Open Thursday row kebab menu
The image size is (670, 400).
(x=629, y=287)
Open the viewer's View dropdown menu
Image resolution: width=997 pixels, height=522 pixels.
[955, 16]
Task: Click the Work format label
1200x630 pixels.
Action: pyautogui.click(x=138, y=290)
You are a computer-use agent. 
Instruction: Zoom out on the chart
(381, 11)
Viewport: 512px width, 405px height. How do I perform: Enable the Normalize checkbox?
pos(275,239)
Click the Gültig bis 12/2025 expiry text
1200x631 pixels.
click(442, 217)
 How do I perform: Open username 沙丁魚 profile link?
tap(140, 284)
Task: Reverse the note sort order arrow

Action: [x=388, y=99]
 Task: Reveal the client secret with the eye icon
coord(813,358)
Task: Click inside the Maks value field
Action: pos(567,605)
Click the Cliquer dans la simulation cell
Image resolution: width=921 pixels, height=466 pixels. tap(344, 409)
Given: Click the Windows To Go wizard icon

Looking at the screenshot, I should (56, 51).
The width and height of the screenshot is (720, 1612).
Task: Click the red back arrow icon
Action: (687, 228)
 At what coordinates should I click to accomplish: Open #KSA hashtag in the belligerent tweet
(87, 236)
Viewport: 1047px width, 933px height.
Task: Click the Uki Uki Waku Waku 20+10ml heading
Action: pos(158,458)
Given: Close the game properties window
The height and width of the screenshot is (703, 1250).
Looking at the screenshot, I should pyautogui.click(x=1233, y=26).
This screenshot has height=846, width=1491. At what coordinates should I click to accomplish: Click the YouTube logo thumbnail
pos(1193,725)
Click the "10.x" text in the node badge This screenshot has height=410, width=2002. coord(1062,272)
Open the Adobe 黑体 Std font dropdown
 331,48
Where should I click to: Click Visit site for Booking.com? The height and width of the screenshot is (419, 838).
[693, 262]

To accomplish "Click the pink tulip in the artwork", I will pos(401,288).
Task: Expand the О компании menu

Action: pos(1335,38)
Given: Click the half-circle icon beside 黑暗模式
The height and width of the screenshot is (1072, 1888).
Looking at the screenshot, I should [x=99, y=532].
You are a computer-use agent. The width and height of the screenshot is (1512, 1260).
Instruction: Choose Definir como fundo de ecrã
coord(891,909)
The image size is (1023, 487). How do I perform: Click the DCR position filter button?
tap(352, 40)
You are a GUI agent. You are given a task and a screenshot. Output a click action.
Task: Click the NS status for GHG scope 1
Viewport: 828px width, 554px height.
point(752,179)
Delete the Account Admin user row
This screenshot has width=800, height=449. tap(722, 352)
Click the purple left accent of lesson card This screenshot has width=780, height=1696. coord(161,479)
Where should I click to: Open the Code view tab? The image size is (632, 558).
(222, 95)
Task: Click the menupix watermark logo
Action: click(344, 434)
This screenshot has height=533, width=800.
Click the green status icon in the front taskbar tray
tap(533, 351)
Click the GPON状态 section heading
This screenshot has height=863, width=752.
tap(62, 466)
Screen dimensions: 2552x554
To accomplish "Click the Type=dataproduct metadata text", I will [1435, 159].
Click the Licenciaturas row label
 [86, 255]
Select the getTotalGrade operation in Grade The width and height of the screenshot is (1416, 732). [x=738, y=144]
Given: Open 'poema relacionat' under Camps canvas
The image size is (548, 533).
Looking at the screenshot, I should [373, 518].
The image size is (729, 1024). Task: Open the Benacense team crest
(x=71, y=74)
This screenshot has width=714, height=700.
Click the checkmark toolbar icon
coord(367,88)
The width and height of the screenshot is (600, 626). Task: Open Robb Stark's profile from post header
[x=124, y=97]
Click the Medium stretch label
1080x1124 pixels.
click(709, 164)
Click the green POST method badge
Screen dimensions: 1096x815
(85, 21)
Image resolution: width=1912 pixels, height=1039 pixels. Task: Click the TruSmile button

# # # #

▶ [WHAT YOU HAVE TO DO]: Could you return all lines from the data above that contain the string "computer"?

▶ [EXPECTED ANSWER]:
You are a computer-use agent. 
You are a computer-use agent. The width and height of the screenshot is (1512, 1260).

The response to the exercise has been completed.